* **Goal**
Rewrite the HBase comment below from "[jira] Commented: (HBASE-3551)" through "as I estimated.", changing "poking around" to "digging around".

* **Text**
You are viewing a plain text version of this content. The canonical link for it is here.
Posted to issues@hbase.apache.org by "Marc Limotte (JIRA)" <ji...@apache.org> on 2011/03/10 20:28:59 UTC

[jira] Commented: (HBASE-3551) Loaded hfile indexes occupy a good chunk of heap; look into shrinking the amount used and/or evicting unused indices

    [ https://issues.apache.org/jira/browse/HBASE-3551?page=com.atlassian.jira.plugin.system.issuetabpanels:comment-tabpanel&focusedCommentId=13005272#comment-13005272 ] 

Marc Limotte commented on HBASE-3551:
-------------------------------------

I understand this better now.  I did some poking around with the HFile tool.  Average key length does seem to be around 150 bytes, as I estimated.

* **Given material**
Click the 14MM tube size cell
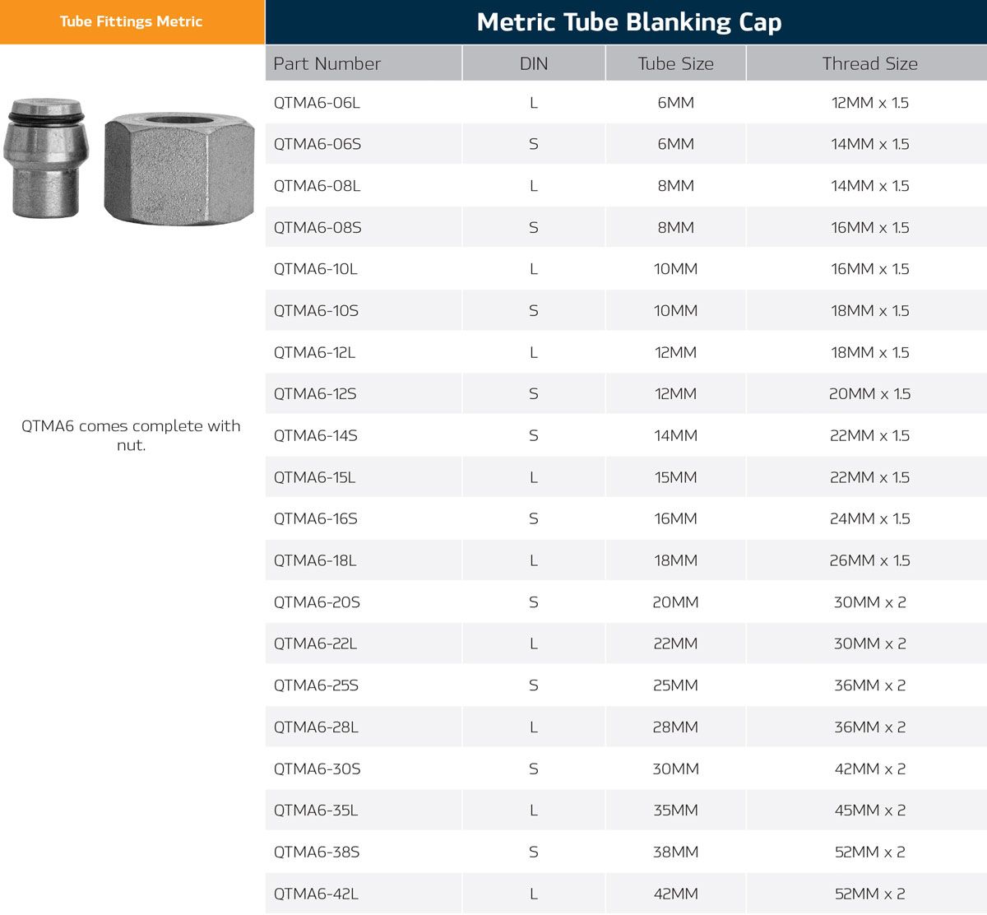 pyautogui.click(x=675, y=435)
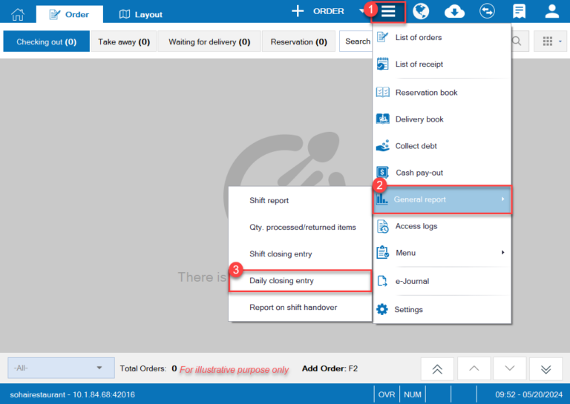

* **Complete response**
[jira] Commented: (HBASE-3551) Loaded hfile indexes occupy a good chunk of heap; look into shrinking the amount used and/or evicting unused indices

    [ https://issues.apache.org/jira/browse/HBASE-3551?page=com.atlassian.jira.plugin.system.issuetabpanels:comment-tabpanel&focusedCommentId=13005272#comment-13005272 ] 

Marc Limotte commented on HBASE-3551:
-------------------------------------

I understand this better now.  I did some digging around with the HFile tool.  Average key length does seem to be around 150 bytes, as I estimated.